I've been experimenting with generative AI since two years ago, and watching the progress of some of the tools since then. From something barely usable to an indispensable tool today.

As a consultant, I work with many different companies, and generative AI is more of new than now.

The question for me as an Enterprise Architect are the longer implications of this.

I'm trying to build a rather complex software platform for film productions, and with AI, I can build something much faster to try out ideas. This was not possible two years ago when I begun dabbling with the concept.

For many of my clients, this is not now, maybe new and more towards next. Very far far away from the daily work in the agile teams.

If I look at software development mostly done with AI, as new, what is then next?

In a follow up article, I will try to look into a crystal ball, and write about next using the film site project as an example.

Rather obvious

It's rather obvious when you know, but from my viewpoint, very few architects understand the need for information modeling. Even fewer know how to do it the whole way, from seed to loaf.

Your transformation program will surely fail if you forget to design a proper information architecture.

The starting point is a business glossary for the relevant part of the business. Then a canonical information model and a logical interpretation of this. Finally API's and schemas.

Business model -> Information model --> Data model.

If you don't know the craft, then you are in uncharted territory and will get lost.

Definition of done

"Musicians are lazy" is quote from Paul Guy. I believe the same is valid for software developers.
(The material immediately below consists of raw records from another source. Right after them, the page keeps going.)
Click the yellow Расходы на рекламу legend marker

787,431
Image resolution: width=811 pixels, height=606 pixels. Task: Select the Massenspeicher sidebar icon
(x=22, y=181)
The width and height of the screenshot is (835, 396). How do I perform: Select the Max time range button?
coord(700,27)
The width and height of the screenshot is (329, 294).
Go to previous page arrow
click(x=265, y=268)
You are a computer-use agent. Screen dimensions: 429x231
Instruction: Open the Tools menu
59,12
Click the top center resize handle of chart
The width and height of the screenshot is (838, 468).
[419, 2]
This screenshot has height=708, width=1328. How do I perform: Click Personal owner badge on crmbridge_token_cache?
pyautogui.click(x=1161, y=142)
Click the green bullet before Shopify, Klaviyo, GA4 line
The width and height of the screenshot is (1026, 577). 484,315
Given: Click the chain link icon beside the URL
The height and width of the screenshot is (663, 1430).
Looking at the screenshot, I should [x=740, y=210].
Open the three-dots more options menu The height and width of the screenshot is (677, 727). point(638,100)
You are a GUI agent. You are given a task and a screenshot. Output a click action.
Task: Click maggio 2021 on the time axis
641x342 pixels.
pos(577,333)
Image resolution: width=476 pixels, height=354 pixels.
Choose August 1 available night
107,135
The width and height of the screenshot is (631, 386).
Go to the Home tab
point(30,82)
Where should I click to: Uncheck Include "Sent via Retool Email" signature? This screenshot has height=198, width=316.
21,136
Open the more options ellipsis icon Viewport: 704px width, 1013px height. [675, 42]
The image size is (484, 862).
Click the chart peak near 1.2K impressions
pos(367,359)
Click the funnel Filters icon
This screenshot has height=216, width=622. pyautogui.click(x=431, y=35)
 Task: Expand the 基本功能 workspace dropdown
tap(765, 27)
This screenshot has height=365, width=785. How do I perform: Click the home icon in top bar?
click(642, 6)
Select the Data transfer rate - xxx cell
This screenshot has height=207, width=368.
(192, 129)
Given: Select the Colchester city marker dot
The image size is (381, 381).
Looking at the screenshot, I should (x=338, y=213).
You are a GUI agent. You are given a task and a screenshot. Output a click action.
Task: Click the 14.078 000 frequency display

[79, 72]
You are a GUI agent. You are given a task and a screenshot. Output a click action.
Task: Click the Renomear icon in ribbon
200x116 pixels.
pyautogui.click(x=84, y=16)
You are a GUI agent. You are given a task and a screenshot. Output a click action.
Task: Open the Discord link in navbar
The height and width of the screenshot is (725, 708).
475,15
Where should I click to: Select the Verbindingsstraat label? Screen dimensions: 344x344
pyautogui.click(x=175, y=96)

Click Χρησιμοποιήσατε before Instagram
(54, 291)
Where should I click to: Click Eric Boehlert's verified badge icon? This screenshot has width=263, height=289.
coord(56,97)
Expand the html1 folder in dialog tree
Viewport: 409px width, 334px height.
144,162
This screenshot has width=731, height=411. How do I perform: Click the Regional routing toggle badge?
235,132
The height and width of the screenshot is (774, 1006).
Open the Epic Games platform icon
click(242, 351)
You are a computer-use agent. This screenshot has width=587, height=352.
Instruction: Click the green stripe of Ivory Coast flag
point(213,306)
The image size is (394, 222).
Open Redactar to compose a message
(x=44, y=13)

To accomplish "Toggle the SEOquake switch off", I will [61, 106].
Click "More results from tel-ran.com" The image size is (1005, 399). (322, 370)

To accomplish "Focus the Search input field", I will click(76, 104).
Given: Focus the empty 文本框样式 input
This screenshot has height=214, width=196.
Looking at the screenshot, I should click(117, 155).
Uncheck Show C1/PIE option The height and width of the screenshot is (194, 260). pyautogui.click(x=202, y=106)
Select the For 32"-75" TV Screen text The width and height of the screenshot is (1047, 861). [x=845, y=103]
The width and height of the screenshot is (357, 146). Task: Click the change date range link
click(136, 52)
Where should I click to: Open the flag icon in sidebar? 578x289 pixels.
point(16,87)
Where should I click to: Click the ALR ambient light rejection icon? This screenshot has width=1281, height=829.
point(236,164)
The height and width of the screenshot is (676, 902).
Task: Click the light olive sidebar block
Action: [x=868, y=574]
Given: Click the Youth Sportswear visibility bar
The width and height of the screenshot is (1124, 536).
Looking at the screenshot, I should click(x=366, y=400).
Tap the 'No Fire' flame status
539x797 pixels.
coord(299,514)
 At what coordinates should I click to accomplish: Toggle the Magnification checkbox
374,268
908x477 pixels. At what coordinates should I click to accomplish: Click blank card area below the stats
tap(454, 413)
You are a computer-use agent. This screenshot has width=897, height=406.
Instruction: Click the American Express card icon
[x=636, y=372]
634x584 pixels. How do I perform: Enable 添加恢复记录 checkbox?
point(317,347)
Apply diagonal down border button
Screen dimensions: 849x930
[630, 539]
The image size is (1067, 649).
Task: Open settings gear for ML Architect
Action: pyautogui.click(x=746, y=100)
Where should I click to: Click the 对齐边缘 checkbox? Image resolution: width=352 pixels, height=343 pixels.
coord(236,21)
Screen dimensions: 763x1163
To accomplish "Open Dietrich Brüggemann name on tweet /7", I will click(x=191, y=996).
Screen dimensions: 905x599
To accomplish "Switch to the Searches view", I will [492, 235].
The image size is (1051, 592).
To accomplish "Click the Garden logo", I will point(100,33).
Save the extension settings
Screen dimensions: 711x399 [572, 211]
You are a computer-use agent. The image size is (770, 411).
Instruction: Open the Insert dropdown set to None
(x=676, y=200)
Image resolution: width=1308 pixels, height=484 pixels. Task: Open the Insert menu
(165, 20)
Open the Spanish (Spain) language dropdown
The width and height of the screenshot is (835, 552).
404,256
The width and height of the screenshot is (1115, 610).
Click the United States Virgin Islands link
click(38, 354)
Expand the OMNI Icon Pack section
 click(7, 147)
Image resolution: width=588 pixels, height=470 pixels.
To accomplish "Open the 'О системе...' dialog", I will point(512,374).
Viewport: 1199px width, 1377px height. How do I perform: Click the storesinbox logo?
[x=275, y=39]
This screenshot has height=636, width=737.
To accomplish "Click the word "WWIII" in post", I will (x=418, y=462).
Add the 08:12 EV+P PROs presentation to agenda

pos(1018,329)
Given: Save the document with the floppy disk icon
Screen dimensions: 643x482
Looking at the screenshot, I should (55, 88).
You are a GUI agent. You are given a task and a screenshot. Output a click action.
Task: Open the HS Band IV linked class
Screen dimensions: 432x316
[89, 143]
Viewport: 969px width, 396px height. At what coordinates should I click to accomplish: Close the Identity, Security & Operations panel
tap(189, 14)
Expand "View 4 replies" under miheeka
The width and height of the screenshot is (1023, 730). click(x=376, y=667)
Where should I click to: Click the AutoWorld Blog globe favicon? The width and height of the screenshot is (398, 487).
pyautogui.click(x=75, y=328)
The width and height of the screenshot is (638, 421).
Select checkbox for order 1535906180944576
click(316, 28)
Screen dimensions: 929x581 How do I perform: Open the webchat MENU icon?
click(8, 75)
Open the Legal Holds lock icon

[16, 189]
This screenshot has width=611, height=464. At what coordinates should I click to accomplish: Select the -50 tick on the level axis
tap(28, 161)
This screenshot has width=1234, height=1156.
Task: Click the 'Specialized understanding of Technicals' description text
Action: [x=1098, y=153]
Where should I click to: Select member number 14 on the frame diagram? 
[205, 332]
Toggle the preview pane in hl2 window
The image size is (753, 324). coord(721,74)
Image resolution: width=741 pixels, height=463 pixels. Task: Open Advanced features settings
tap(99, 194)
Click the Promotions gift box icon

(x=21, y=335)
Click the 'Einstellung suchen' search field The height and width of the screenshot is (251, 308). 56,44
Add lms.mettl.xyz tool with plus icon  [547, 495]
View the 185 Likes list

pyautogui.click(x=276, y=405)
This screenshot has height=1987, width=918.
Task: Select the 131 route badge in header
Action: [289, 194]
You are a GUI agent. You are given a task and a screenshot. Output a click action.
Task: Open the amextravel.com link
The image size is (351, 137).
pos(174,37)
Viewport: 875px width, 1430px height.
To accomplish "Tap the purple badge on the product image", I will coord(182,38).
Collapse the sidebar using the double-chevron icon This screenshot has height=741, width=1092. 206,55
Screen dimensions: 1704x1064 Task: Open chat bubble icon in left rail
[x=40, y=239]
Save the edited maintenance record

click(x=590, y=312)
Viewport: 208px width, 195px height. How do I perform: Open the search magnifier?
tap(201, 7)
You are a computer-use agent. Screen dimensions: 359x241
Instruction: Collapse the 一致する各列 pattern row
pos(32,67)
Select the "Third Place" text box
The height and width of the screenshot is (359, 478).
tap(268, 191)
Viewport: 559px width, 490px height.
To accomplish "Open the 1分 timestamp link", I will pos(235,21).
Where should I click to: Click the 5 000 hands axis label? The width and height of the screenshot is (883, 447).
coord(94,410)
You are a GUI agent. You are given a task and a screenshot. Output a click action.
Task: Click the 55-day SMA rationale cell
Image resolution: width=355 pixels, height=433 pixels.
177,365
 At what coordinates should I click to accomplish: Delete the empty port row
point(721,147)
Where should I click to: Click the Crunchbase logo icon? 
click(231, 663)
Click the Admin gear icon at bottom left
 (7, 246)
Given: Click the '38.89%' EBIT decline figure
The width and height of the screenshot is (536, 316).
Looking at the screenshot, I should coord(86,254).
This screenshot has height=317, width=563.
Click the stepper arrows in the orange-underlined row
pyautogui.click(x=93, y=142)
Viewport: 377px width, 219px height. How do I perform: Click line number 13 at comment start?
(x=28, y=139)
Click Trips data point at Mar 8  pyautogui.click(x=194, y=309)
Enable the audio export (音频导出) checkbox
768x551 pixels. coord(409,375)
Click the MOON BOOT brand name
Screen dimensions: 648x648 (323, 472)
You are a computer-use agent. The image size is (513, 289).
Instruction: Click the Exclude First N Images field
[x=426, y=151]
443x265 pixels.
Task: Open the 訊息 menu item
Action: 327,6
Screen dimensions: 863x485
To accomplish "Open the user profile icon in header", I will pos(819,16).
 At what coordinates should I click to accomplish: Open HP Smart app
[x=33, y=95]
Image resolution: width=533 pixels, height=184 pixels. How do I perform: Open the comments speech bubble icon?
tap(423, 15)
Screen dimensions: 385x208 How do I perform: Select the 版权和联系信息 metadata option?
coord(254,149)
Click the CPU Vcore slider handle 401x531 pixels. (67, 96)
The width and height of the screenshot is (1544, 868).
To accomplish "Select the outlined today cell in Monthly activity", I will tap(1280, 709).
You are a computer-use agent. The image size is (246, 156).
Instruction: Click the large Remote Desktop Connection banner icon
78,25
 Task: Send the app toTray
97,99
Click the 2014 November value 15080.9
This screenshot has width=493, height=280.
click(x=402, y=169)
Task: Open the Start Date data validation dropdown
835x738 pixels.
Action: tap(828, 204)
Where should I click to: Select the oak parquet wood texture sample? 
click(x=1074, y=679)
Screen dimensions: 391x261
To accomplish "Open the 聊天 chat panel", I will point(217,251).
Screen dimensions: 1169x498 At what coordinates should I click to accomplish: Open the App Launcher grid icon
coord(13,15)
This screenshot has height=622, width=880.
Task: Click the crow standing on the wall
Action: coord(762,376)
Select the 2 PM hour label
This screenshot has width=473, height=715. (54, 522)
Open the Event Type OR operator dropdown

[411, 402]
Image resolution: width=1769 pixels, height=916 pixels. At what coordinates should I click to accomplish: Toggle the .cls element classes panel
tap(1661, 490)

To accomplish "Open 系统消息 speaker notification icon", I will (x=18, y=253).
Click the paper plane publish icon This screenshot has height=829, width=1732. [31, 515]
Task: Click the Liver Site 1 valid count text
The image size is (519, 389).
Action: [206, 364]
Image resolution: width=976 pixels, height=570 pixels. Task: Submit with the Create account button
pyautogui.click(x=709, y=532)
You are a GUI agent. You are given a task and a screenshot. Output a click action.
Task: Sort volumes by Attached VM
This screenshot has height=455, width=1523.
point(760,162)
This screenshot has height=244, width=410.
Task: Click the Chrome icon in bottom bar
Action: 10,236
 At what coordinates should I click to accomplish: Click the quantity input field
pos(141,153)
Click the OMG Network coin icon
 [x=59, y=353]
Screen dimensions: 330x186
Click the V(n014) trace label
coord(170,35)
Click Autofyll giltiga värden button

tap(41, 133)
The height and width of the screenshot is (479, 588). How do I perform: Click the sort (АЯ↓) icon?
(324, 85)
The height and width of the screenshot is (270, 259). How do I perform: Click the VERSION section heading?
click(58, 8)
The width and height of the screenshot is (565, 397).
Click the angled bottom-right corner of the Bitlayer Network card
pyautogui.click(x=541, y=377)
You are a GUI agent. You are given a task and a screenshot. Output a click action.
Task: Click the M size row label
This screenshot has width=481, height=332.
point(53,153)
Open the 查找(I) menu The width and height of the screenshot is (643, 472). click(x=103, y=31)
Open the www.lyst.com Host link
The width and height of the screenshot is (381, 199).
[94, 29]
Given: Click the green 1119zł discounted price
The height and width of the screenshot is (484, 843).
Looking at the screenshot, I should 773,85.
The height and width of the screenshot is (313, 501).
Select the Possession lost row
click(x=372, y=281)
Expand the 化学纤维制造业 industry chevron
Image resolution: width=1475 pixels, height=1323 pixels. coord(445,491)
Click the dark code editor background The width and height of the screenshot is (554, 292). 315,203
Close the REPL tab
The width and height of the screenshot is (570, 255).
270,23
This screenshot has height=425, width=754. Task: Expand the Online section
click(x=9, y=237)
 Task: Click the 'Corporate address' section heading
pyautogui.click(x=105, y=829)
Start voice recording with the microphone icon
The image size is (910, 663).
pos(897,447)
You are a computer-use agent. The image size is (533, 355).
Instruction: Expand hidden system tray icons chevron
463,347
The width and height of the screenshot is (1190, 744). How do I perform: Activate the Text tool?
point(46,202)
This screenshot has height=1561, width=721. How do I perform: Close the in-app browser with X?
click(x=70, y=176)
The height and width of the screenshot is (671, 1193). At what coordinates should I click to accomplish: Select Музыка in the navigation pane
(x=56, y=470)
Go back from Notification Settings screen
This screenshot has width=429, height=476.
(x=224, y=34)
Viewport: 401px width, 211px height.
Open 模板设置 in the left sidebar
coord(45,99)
This is why the definition of done is extremly cruical for business critical systems. With optimistic estimates for development, the agile teams won't do more than necessary, i.e. according to the definition of done.

The problem lies in when the definition of done is shallow, and the missing parts affects data quality, security and build technical dept.

I asked Copilot for some input and it came up with twenty different point related to maintainability, team & delivery and governance. The first paragraph in the text was "This Definition of Done is mandatory. A change is not considered DONE and must not be released unless all criteria below are satisfied."

Back to reality.

I'm doing a PoC, lightweight MVP, for my film production related project. A this makes development take much more time if I have a proper DoD. This makes me skip a number of checkpoints for the initial version that will be used to verify the concept. However, with this list I know which debt I've got to resolve in upcoming sprints.

The Defintion of Done is only part of the story. To guide developers (me and some friends) and AI-tools, I'm compiling a playbook for software development & operations. It includes principles, guidelines and patterns, based on best practice, for the context of this application. Without context, you can't suggest a suitable best practice.

Both the structure of the playbook and the content is based on reasoning with Copilot, using references to a number of public sources relevant to this case as input. With a few hours of effort, I've have something usable and good enough to start with.

The more I tinker with AI, the more obvious is it that for rapid prototyping it's already very good. To build large, stable, maintainable systems, you still need to think in advance, before letting AI write your code. The upside is that AI can help you in your thought process.